### [About this task]
Lines containing "item" should be pulled from the material below.

### [Source material]
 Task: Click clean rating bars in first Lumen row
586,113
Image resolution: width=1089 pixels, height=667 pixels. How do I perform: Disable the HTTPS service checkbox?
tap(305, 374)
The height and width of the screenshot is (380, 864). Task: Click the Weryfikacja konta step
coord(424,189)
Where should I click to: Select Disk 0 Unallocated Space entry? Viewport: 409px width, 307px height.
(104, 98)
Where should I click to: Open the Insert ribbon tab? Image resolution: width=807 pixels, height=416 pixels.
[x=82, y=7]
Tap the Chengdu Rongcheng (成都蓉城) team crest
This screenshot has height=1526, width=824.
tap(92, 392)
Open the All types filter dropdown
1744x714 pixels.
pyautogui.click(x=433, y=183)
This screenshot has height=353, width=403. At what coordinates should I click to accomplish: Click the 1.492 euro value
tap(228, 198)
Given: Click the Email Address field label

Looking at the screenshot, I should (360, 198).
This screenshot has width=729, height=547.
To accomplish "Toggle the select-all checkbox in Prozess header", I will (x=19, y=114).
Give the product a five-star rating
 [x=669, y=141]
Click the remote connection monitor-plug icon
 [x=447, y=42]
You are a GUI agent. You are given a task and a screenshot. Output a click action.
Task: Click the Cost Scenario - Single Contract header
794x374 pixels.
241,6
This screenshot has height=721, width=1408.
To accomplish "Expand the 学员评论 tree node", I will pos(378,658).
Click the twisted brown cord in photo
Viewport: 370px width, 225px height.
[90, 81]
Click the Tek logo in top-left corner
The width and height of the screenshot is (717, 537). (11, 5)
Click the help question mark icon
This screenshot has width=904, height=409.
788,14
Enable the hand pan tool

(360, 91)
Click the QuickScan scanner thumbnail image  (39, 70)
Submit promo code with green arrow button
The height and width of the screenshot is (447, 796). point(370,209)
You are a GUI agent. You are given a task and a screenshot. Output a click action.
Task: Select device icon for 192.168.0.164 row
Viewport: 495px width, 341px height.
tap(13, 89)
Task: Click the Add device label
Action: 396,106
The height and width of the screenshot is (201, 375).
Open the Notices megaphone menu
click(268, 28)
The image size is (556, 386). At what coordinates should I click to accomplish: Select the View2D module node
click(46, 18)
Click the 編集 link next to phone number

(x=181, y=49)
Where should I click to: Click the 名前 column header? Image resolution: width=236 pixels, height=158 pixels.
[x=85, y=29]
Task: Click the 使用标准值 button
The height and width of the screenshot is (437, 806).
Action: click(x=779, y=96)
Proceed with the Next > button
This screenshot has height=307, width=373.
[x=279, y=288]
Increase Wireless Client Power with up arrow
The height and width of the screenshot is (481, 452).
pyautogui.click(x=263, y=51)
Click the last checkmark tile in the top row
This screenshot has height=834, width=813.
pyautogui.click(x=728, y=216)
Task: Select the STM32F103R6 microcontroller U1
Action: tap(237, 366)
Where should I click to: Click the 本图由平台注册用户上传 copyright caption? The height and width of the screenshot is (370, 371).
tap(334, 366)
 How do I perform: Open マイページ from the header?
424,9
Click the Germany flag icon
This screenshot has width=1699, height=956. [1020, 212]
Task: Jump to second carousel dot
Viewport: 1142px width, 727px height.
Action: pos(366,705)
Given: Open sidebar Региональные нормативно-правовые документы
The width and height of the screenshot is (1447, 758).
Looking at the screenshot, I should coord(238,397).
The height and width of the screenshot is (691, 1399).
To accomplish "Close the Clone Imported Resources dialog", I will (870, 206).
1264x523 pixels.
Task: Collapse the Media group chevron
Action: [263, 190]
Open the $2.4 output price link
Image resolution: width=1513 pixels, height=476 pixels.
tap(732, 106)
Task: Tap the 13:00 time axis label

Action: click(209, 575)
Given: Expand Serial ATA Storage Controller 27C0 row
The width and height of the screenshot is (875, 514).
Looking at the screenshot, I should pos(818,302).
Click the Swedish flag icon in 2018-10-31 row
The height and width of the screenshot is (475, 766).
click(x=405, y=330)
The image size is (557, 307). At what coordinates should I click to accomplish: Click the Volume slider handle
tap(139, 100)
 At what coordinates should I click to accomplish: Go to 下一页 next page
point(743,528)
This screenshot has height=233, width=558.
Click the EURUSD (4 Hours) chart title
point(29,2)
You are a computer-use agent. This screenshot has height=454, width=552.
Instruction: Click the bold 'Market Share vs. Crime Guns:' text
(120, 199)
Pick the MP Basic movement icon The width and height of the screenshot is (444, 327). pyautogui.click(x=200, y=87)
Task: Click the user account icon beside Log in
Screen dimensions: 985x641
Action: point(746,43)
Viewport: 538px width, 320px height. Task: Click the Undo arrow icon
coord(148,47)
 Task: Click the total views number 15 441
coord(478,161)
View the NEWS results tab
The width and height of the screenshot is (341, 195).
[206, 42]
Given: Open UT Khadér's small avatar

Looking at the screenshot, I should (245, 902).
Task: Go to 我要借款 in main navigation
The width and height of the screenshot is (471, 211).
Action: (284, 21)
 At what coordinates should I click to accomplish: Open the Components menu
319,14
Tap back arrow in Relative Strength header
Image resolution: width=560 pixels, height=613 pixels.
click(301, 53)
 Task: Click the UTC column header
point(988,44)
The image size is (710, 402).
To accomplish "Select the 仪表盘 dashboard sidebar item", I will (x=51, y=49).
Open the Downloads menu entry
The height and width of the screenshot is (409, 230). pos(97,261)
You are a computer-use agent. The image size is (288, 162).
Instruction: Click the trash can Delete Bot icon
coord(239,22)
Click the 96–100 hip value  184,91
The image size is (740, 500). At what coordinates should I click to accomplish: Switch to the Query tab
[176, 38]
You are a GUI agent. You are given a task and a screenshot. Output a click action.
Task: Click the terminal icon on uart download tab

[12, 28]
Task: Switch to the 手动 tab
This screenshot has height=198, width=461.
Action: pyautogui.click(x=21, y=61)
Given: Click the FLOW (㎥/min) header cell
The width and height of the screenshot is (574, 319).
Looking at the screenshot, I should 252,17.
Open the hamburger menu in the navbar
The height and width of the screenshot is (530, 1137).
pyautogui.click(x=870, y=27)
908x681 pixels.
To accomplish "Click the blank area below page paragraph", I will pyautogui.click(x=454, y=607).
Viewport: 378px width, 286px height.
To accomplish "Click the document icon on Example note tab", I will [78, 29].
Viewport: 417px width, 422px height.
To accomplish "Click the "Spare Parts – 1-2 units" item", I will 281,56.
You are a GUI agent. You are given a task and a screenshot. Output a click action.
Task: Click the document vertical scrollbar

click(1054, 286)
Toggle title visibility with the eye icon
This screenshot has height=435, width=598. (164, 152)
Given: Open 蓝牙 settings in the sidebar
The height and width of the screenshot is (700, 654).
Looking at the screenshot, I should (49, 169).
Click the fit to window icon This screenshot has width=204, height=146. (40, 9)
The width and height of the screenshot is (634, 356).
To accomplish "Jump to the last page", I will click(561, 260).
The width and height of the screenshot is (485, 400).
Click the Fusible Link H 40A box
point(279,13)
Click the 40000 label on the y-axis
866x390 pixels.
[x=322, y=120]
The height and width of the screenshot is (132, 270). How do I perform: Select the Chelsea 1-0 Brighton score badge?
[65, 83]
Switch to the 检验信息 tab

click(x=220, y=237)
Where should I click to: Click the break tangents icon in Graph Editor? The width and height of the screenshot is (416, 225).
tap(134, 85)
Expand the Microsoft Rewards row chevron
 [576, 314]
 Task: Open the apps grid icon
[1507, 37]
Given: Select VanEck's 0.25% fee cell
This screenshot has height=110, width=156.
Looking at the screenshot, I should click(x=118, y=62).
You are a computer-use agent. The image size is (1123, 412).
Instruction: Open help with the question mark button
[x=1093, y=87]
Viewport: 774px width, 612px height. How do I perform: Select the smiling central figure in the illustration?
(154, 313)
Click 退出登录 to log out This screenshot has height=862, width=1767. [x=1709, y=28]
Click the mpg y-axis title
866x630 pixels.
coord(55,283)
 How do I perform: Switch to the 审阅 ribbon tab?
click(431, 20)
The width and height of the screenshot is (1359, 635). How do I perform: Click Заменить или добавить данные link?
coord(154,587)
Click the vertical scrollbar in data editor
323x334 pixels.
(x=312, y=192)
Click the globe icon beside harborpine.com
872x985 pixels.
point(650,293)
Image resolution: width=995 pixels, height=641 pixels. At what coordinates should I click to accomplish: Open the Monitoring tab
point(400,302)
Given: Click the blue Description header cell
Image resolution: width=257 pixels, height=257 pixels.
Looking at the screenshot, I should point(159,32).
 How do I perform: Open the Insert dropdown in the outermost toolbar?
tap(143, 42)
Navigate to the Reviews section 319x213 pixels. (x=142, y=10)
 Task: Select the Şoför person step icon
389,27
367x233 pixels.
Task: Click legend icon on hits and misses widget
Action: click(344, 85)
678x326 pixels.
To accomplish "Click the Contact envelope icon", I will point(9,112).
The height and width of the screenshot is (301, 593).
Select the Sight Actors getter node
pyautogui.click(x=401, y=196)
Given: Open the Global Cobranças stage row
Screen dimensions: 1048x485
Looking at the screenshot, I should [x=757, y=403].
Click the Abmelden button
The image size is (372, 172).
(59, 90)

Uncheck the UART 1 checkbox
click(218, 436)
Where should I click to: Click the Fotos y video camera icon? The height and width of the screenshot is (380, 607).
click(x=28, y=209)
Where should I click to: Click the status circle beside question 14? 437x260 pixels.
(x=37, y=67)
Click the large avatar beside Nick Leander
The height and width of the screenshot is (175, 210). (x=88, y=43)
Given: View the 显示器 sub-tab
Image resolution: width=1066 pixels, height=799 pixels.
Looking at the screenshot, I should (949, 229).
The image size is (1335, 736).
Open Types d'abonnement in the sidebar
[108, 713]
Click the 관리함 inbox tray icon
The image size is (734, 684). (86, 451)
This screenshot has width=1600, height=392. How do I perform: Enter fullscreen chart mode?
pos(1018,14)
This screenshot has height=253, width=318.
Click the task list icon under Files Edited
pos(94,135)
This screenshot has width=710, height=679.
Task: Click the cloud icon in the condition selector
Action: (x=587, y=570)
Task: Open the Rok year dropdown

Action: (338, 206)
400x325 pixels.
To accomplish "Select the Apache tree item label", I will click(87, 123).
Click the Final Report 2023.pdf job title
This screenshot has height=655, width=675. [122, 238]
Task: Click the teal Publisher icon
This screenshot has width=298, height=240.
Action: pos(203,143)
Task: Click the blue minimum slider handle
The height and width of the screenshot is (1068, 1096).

### [Result for this task]
To accomplish "Select the 仪表盘 dashboard sidebar item", I will (x=51, y=49).
To accomplish "Click the "Spare Parts – 1-2 units" item", I will 281,56.
To accomplish "Select the Apache tree item label", I will click(87, 123).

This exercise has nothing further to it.